La segunda etapa de un cohete Falcon 9 de SpaceX impactó de manera no controlada contra la cara visible de la Luna a una velocidad estimada de 8.700 kilómetros por hora. El evento, monitoreado por la NASA y la comunidad astronómica internacional, ocurrió cerca del límite entre el día y la noche lunar, un factor de iluminación que impidió la captura de imágenes en tiempo real desde telescopios terrestres.
El objeto espacial pertenecía a la Misión de lanzamiento realizada en enero de 2025 para desplegar los módulos lunares Blue Ghost e Ispace. Al agotar su combustible y quedar a la deriva, las fuerzas gravitatorias y la actividad solar alteraron paulatinamente su curso hasta situarlo en trayectoria de colisión contra el satélite.
Estimaciones del impacto y rastreo de satélites
A diferencia de los meteoritos naturales, la masa y velocidad conocidas del resto del cohete permitieron formular proyecciones científicas sobre la deformación de la superficie:
- Dimensiones del cráter: Se estima la formación de una cavidad de aproximadamente 18 a 20 metros de ancho y cuatro metros de profundidad, acompañada por la expulsión de una nube de regolito que se habría elevado varios kilómetros.

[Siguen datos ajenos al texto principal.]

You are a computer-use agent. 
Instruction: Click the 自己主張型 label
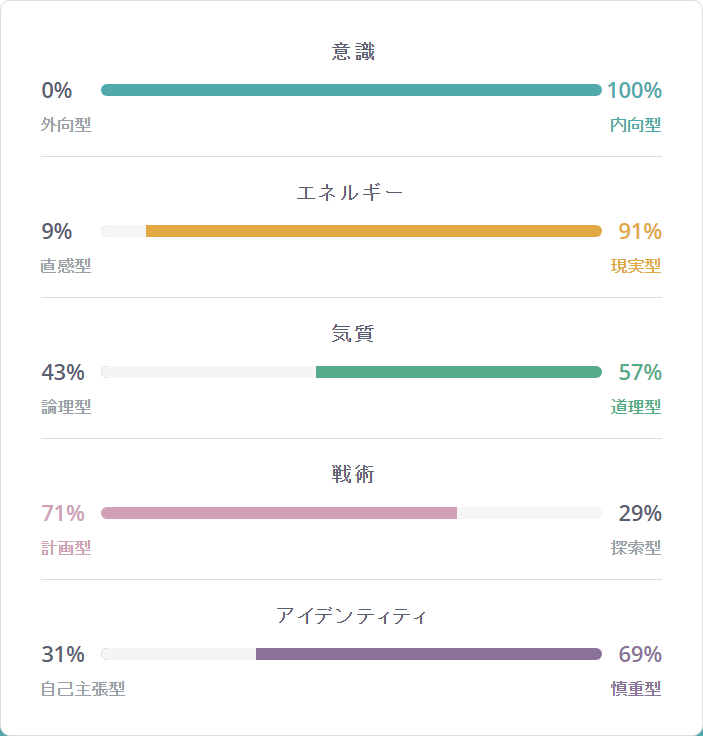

- Monitoreo desde la órbita: La confirmación visual y el análisis detallado dependen de las imágenes comparativas de «antes y después» que recopilen los satélites lunares Lunar Reconnaissance Orbiter (LRO) de la NASA y el orbitador surcoreano Danuri, cuyos resultados se esperan en el transcurso de una semana.
Debate sobre la basura espacial y la preservación lunar
Aunque el choque no representa ningún peligro para la Tierra ni para la órbita lunar, expertos como Matt Bothwell, astrónomo de la Universidad de Cambridge, destacan que el suceso vuelve a poner en el foco el problema de la proliferación de desechos espaciales:
- Experimento controlado: La colisión ofrece datos valiosos para comprender los patrones de impacto artificial, el comportamiento del polvo y la formación de cráteres de cara a futuras infraestructuras lunares.
- Regulación internacional: El incidente subraya la urgencia de establecer normativas globales para el rastreo y la disposición final de restos de cohetes de misiones comerciales y científicas, evitando que la acumulación de chatarra comprometa las rutas de exploración espacial.